Он услышал, как она сняла трубку и ответила:
— Это что, шутка?
Михаил взял трубку и с изумлением услышал знакомый голос президента Горбачева, хвалившего его за службу Советскому Союзу. Он помог спасти жизнь человеку, игравшему большую роль в развитии дипломатических связей между СССР и Соединенными Штатами.
— Я предоставлю вам по праву заслуженный длительный отпуск до полного выздоровления, — продолжал президент, — а также постоянную должность в посольстве в Вашингтоне, если захотите.
Михаил в полном замешательстве повесил трубку. Как все изменилось! Ему даже не нужно становиться невозвращенцем.
— Михаил, — дрожащим голосом прошептала Орхидея. — Тебе придется… Я хочу сказать… ты не должен возвращаться в Россию?
— Я остаюсь, — хрипло ответил он. — Я хочу заняться бизнесом, связанным с ночными клубами… местом под названием «Орхидеи» .
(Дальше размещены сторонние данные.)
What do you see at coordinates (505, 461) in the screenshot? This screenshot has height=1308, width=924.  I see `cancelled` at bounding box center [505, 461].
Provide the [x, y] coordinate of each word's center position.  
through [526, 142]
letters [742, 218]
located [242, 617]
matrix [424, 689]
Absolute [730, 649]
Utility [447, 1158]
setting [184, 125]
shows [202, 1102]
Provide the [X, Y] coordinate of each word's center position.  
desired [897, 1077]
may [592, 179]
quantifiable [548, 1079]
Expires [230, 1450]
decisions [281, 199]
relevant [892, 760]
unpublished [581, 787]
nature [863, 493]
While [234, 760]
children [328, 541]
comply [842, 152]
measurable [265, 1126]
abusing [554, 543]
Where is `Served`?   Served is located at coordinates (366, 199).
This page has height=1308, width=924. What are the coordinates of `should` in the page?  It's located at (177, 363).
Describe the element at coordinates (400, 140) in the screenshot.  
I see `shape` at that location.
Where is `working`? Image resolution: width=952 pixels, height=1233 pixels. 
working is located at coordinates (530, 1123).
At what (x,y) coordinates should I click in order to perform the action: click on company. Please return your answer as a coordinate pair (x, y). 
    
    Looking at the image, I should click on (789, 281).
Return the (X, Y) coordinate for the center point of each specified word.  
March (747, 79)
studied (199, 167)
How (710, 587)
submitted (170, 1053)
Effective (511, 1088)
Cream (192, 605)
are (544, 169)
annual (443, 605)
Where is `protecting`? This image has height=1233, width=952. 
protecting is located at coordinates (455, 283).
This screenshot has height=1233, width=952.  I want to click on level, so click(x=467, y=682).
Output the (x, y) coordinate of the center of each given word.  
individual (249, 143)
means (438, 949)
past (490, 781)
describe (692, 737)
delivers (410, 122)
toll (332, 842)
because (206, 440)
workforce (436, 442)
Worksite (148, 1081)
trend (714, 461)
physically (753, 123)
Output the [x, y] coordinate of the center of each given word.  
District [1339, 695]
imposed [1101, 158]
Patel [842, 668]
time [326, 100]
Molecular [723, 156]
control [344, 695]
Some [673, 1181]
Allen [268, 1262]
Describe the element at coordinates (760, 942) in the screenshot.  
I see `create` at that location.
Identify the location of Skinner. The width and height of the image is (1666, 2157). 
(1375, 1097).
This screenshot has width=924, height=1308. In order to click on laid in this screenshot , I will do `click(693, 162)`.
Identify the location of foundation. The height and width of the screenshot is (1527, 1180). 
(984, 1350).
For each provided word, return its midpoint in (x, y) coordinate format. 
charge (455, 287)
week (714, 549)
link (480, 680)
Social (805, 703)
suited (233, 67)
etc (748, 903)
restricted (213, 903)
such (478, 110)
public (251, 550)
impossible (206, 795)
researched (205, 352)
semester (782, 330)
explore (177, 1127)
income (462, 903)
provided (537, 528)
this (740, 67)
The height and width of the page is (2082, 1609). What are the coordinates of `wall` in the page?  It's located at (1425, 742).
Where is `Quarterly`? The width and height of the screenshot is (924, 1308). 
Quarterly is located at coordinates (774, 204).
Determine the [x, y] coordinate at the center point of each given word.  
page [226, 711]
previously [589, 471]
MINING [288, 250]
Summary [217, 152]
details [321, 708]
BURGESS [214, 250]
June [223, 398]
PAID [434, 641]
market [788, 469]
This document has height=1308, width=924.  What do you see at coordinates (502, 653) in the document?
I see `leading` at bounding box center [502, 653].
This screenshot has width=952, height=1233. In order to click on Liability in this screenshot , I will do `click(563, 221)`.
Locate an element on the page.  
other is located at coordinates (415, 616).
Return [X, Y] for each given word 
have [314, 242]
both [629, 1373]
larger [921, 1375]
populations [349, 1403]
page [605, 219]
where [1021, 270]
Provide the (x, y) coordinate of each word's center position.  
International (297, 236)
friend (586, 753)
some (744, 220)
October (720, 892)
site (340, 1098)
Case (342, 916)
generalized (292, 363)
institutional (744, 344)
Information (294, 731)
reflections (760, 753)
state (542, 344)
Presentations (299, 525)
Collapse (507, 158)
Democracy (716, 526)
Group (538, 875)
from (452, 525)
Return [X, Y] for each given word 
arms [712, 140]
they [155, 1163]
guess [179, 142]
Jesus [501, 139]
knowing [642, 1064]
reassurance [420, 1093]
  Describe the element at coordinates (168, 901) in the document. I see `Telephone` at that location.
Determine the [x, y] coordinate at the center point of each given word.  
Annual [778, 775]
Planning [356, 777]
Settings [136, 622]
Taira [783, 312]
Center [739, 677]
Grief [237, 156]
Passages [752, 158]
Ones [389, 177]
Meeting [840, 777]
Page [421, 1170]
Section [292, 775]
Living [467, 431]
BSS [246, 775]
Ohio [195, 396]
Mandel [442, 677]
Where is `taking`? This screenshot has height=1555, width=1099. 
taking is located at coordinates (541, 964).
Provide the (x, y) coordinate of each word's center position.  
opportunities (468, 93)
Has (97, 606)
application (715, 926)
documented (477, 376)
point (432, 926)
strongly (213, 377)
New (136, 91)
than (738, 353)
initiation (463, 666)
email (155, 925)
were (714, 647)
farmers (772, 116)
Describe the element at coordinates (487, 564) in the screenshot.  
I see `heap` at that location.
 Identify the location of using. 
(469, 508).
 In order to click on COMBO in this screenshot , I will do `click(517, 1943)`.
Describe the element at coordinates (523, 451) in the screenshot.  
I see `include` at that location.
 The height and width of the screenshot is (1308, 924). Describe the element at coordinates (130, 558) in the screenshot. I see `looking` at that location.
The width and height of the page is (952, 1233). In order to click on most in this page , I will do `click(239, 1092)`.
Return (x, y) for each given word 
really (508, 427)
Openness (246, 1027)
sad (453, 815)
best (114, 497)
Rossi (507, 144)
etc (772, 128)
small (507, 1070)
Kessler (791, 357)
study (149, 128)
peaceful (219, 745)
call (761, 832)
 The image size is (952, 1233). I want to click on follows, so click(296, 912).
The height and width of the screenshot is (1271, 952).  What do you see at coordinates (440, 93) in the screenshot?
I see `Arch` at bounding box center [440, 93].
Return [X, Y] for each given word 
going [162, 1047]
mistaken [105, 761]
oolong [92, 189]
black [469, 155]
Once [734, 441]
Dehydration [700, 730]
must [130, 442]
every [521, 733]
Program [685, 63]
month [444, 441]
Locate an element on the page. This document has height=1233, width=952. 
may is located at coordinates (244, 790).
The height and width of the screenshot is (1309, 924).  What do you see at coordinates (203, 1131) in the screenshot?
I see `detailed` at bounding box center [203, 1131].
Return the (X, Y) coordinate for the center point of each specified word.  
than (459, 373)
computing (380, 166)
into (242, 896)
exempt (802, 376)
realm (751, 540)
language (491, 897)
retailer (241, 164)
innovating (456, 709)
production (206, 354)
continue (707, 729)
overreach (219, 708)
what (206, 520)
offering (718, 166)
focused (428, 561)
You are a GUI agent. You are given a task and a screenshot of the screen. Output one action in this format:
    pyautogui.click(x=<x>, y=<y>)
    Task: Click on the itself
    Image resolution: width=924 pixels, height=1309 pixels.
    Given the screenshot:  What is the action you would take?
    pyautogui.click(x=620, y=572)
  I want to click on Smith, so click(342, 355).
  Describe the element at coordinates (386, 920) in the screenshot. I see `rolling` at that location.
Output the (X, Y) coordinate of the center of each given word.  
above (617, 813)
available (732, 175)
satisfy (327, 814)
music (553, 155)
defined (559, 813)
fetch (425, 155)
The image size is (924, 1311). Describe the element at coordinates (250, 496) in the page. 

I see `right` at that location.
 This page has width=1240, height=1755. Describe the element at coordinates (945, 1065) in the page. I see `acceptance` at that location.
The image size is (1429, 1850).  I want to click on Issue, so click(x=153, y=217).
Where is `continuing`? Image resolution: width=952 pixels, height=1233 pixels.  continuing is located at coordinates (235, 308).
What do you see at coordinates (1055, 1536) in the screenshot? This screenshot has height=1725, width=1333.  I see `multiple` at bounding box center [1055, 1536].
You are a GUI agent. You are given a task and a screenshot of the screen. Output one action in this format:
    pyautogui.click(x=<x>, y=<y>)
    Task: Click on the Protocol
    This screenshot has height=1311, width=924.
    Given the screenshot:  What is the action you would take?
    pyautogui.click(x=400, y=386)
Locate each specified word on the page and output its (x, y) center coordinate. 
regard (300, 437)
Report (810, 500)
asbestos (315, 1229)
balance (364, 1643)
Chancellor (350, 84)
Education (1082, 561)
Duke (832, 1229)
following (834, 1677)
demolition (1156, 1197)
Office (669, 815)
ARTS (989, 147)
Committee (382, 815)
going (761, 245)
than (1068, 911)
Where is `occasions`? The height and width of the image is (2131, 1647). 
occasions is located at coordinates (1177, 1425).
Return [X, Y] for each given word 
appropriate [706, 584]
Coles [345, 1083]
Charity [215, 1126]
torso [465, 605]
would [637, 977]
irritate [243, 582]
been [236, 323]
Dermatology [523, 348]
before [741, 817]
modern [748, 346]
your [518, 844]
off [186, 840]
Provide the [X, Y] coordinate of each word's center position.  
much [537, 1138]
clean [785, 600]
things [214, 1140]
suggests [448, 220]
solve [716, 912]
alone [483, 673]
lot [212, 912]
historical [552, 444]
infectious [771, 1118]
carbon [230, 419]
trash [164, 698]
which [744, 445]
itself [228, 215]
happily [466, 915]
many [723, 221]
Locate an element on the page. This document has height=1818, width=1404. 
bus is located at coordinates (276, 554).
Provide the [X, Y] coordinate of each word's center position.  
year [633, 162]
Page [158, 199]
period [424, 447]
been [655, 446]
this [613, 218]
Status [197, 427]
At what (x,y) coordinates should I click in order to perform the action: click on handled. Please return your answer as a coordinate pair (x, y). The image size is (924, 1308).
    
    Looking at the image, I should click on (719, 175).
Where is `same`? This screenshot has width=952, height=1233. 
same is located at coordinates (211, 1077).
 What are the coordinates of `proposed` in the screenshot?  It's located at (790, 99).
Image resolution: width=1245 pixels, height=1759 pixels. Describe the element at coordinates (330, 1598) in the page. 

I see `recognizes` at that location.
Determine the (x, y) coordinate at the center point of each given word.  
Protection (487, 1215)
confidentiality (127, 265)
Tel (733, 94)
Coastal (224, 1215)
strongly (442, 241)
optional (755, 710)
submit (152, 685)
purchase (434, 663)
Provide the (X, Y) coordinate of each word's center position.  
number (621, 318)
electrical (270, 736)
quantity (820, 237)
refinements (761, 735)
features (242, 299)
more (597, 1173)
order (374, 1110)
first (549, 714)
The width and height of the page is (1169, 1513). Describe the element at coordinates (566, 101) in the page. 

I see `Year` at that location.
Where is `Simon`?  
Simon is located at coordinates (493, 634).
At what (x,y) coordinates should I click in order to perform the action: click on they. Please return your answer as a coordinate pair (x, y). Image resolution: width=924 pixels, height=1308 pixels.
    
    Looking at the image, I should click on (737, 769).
Несколько дней спустя Эдгар и Пичис в своих апартаментах в отеле «Пьер» читали газеты о новом идущем с аншлагом на Бродвее мюзикле «Доктор Живаго» и потрясающе интересную статью Джоу Донована в журнале «Пипл», фотография которого была помешена на обложке.
Эдгар, выразительно жестикулируя, разговаривал по телефону со своим юристом, а Пичис листала толстый выпуск «Нью-Йорк таймс».
Здесь была помещена статья о недавнем назначении Роберта Ловелла послом в Советский Союз.
— Сделка с клубом состоялась, — с улыбкой сказал Эдгар, повесив трубку. — И мы получим его на тридцать тысяч дешевле, чем я намеревался заплатить. На следующей неделе мы встретимся, чтобы подписать бумаги, и запустим дело.
— О Эдгар! — воскликнула Пичис, уронив газету. — Это просто замечательно! Ты так добр к ней. Орхидее действительно необходимо что-то подобное…
— Дорогая, это не благотворительность. Наша рыжеволосая дочь — прирожденный антрепренер. У нее такие идеи насчет этого клуба! Он станет самым модным местом, помяни мои слова. И принесет немало денег. Вспомни ее недавний успех, — с гордостью добавил Эдгар.
— Я всегда знала, что она талантливая, — с любовью сказала Пичис.
Валентина и Кит все еще спали в ее квартире, на полу перед кроватью в беспорядке валялась их одежда. Здесь же лежал непрочитанный номер «Нью-Йорк пост».
— Вэл, — пробормотал Кит, его глаза были закрыты, когда он пошевелился, лениво проводя рукой по шелковистой коже Валентины.
— Обними меня, — прошептала она, поднимаясь из глубин сладкого сна.
— Я не только буду обнимать тебя, я буду любить тебя… вечно. Так долго, сколько длится вечность.
— Очень долго, надеюсь, — пробормотала она, заключая его в объятия.